Soy food has been associated with a reduced incidence of hormonal cancer in Asian countries, and the soy isoflavones daidzein and genistein are believed to protect against tumors induced by the endogenous hormone 17beta-estradiol (E2). In the present study, we have examined if daidzein and genistein as well as several structurally related isoflavones are able to modulate the in vitro glucuronidation of E2 in human hepatic microsomes. It is known that different isoforms of UDP-glucuronosyltransferase (UGT) are involved in E2 glucuronidation: UGT1A1 leads exclusively to the 3-glucuronide and is stimulated by E2 via homotropic kinetics, whereas UGT2B7 gives rise to the 17-glucuronide of E2 following Michaelis-Menten kinetics.

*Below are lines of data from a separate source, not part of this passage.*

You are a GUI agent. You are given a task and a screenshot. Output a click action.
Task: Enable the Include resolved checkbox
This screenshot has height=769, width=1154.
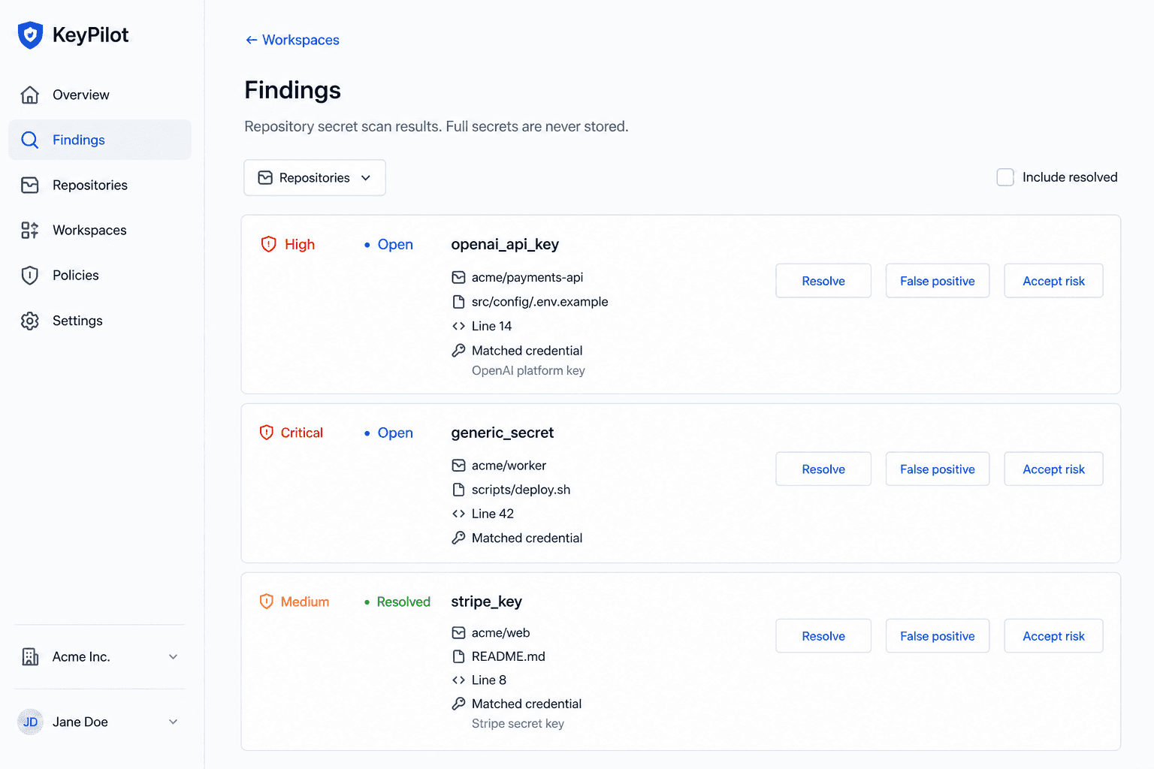tap(1004, 177)
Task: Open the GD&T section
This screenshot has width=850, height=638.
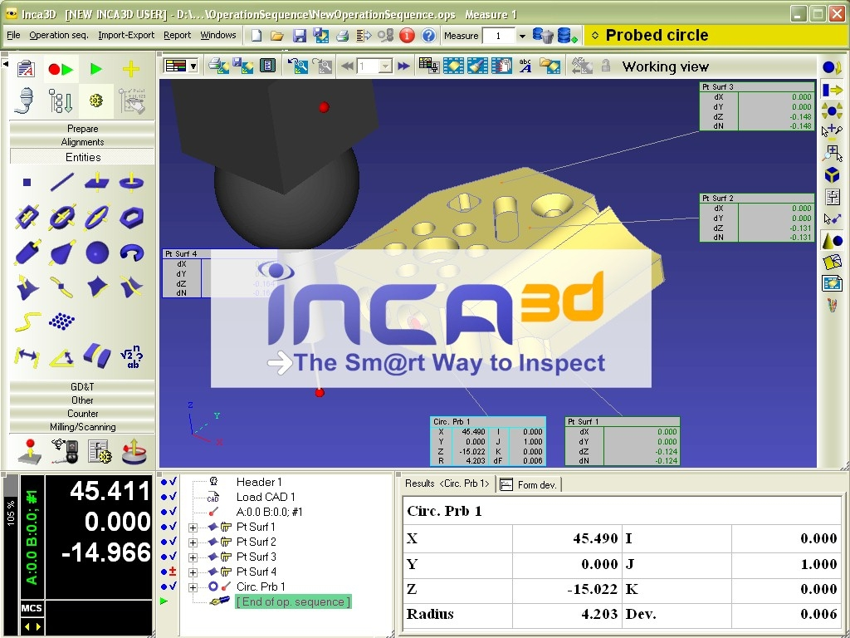Action: [x=82, y=386]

In our study, daidzein markedly stimulated the 3-glucuronidation, thereby enhancing the metabolic clearance of E2. In contrast, genistein inhibited the 3-glucuronidation. The 17-glucuronidation of E2 was not affected by either compound. Formononetin and the daidzein metabolites equol, 3'-hydroxy-daidzein, 6-hydroxy-daidzein and glycitein behaved similar to daidzein, whereas biochanin A resembled genistein. The effect of daidzein on the 3-glucuronidation of E2 in human hepatic microsomes was also obtained with human recombinant UGT1A1. Since the only other compound known to stimulate E2 glucuronidation via allosteric kinetics is 17alpha-ethynylestradiol, our study is the first report of the heterotropic stimulation of a UGT by a non-steroidal and naturally occurring compound. An enhanced rate of glucuronidation of E2 by daidzein and its metabolites may contribute to the putative protection of soy against hormonal cancer.